§ **Work item**
What you give back must match the records below exactly.

Saved entries:

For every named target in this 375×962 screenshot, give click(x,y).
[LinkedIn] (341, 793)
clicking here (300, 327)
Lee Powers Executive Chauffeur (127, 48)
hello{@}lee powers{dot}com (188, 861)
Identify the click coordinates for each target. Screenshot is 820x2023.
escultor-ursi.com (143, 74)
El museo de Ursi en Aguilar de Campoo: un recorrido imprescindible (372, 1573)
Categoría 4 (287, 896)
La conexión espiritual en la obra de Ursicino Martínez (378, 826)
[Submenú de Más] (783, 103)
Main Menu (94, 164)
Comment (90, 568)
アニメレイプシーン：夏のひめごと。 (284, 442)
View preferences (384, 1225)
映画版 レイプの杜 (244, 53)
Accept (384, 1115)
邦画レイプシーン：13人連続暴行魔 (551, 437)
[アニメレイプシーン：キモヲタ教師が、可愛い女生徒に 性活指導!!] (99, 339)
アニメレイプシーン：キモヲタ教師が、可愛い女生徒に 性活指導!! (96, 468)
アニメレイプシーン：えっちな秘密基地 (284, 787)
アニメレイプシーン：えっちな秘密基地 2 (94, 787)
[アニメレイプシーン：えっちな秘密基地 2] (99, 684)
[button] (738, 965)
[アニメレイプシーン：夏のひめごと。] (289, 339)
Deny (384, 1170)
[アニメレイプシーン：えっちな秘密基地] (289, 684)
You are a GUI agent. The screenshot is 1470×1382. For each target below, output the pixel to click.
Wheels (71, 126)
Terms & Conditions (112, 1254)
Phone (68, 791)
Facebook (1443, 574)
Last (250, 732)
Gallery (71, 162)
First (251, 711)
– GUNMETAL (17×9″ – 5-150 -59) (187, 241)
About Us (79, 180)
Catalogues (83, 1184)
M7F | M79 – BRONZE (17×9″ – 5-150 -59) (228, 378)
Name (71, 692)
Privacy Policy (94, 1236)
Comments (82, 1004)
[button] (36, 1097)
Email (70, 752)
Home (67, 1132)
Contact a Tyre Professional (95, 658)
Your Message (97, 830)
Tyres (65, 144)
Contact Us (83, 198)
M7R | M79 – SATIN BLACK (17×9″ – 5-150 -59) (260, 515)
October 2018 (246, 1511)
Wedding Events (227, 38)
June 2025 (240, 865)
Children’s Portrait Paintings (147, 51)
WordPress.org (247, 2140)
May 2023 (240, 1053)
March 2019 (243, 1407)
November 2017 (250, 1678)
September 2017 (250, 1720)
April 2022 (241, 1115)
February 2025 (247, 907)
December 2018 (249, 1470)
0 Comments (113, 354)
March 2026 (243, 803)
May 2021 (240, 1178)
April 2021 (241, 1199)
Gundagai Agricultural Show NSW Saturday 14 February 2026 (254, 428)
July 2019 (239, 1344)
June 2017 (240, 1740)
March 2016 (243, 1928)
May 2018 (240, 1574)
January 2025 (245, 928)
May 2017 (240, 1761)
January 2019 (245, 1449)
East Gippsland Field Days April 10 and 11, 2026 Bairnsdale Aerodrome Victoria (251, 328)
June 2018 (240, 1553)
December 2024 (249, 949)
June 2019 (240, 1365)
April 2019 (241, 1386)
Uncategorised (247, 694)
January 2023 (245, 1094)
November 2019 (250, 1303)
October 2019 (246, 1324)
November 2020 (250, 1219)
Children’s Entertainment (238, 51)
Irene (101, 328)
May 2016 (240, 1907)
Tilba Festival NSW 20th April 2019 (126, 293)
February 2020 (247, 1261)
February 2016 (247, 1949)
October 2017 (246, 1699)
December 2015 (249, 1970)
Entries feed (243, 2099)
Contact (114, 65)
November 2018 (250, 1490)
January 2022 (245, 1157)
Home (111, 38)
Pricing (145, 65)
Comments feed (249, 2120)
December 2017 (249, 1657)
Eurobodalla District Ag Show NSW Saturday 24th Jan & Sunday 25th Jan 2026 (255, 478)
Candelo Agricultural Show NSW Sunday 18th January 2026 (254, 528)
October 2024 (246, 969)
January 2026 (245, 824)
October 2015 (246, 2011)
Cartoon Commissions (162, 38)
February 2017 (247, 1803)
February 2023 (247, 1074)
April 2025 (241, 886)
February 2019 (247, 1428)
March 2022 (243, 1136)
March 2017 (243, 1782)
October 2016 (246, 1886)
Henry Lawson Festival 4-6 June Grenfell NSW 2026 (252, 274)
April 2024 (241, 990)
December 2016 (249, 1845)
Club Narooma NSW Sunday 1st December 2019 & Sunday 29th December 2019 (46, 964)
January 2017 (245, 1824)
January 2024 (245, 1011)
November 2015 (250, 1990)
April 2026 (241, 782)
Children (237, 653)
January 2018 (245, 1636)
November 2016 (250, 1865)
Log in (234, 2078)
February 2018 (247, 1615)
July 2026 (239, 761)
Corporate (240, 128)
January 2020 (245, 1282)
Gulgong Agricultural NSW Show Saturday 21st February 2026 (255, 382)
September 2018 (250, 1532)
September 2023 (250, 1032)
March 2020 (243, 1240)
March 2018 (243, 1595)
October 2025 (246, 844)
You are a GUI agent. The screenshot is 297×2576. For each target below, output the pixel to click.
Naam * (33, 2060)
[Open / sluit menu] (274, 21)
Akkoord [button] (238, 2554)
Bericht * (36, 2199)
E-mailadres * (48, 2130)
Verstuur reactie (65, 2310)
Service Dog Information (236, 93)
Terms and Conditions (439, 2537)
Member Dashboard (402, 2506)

§ **Solution to this exercise**
For every named target in this 375×962 screenshot, give click(x,y).
[LinkedIn] (341, 793)
clicking here (300, 327)
Lee Powers Executive Chauffeur (127, 48)
hello{@}lee powers{dot}com (188, 861)
Identify the click coordinates for each target. Screenshot is 820x2023.
escultor-ursi.com (143, 74)
El museo de Ursi en Aguilar de Campoo: un recorrido imprescindible (372, 1573)
Categoría 4 (287, 896)
La conexión espiritual en la obra de Ursicino Martínez (378, 826)
[Submenú de Más] (783, 103)
Main Menu (94, 164)
Comment (90, 568)
アニメレイプシーン：夏のひめごと。 (284, 442)
View preferences (384, 1225)
映画版 レイプの杜 (244, 53)
Accept (384, 1115)
邦画レイプシーン：13人連続暴行魔 (551, 437)
[アニメレイプシーン：キモヲタ教師が、可愛い女生徒に 性活指導!!] (99, 339)
アニメレイプシーン：キモヲタ教師が、可愛い女生徒に 性活指導!! (96, 468)
アニメレイプシーン：えっちな秘密基地 (284, 787)
アニメレイプシーン：えっちな秘密基地 2 (94, 787)
[アニメレイプシーン：えっちな秘密基地 2] (99, 684)
[button] (738, 965)
[アニメレイプシーン：夏のひめごと。] (289, 339)
Deny (384, 1170)
[アニメレイプシーン：えっちな秘密基地] (289, 684)
You are a GUI agent. The screenshot is 1470×1382. For each target below, output the pixel to click.
Wheels (71, 126)
Terms & Conditions (112, 1254)
Phone (68, 791)
Facebook (1443, 574)
Last (250, 732)
Gallery (71, 162)
First (251, 711)
– GUNMETAL (17×9″ – 5-150 -59) (187, 241)
About Us (79, 180)
Catalogues (83, 1184)
M7F | M79 – BRONZE (17×9″ – 5-150 -59) (228, 378)
Name (71, 692)
Privacy Policy (94, 1236)
Comments (82, 1004)
[button] (36, 1097)
Email (70, 752)
Home (67, 1132)
Contact a Tyre Professional (95, 658)
Your Message (97, 830)
Tyres (65, 144)
Contact Us (83, 198)
M7R | M79 – SATIN BLACK (17×9″ – 5-150 -59) (260, 515)
October 2018 (246, 1511)
Wedding Events (227, 38)
June 2025 (240, 865)
Children’s Portrait Paintings (147, 51)
WordPress.org (247, 2140)
May 2023 (240, 1053)
March 2019 (243, 1407)
November 2017 (250, 1678)
September 2017 (250, 1720)
April 2022 (241, 1115)
February 2025 (247, 907)
December 2018 (249, 1470)
0 Comments (113, 354)
March 2026 (243, 803)
May 2021 (240, 1178)
April 2021 (241, 1199)
Gundagai Agricultural Show NSW Saturday 14 February 2026 (254, 428)
July 2019 (239, 1344)
June 2017 (240, 1740)
March 2016 (243, 1928)
May 2018 (240, 1574)
January 2025 (245, 928)
May 2017 (240, 1761)
January 2019 (245, 1449)
East Gippsland Field Days April 10 and 11, 2026 Bairnsdale Aerodrome Victoria (251, 328)
June 2018 (240, 1553)
December 2024 (249, 949)
June 2019 (240, 1365)
April 2019 (241, 1386)
Uncategorised (247, 694)
January 2023 (245, 1094)
November 2019 (250, 1303)
October 2019 (246, 1324)
November 2020 (250, 1219)
Children’s Entertainment (238, 51)
Irene (101, 328)
May 2016 (240, 1907)
Tilba Festival NSW 20th April 2019 (126, 293)
February 2020 (247, 1261)
February 2016 (247, 1949)
October 2017 (246, 1699)
December 2015 (249, 1970)
Entries feed (243, 2099)
Contact (114, 65)
November 2018 (250, 1490)
January 2022 (245, 1157)
Home (111, 38)
Pricing (145, 65)
Comments feed (249, 2120)
December 2017 (249, 1657)
Eurobodalla District Ag Show NSW Saturday 24th Jan & Sunday 25th Jan 2026 (255, 478)
Candelo Agricultural Show NSW Sunday 18th January 2026 (254, 528)
October 2024 (246, 969)
January 2026 (245, 824)
October 2015 (246, 2011)
Cartoon Commissions (162, 38)
February 2017 (247, 1803)
February 2023 (247, 1074)
April 2025 (241, 886)
February 2019 (247, 1428)
March 2022 (243, 1136)
March 2017 (243, 1782)
October 2016 (246, 1886)
Henry Lawson Festival 4-6 June Grenfell NSW 2026 (252, 274)
April 2024 (241, 990)
December 2016 (249, 1845)
Club Narooma NSW Sunday 1st December 2019 & Sunday 29th December 2019 (46, 964)
January 2017 (245, 1824)
January 2024 (245, 1011)
November 2015 (250, 1990)
April 2026 (241, 782)
Children (237, 653)
January 2018 (245, 1636)
November 2016 (250, 1865)
Log in (234, 2078)
February 2018 (247, 1615)
July 2026 (239, 761)
Corporate (240, 128)
January 2020 (245, 1282)
Gulgong Agricultural NSW Show Saturday 21st February 2026 (255, 382)
September 2018 (250, 1532)
September 2023 (250, 1032)
March 2020 (243, 1240)
March 2018 (243, 1595)
October 2025 (246, 844)
You are a GUI agent. The screenshot is 297×2576. For each target below, output the pixel to click.
Naam * (33, 2060)
[Open / sluit menu] (274, 21)
Akkoord [button] (238, 2554)
Bericht * (36, 2199)
E-mailadres * (48, 2130)
Verstuur reactie (65, 2310)
Service Dog Information (236, 93)
Terms and Conditions (439, 2537)
Member Dashboard (402, 2506)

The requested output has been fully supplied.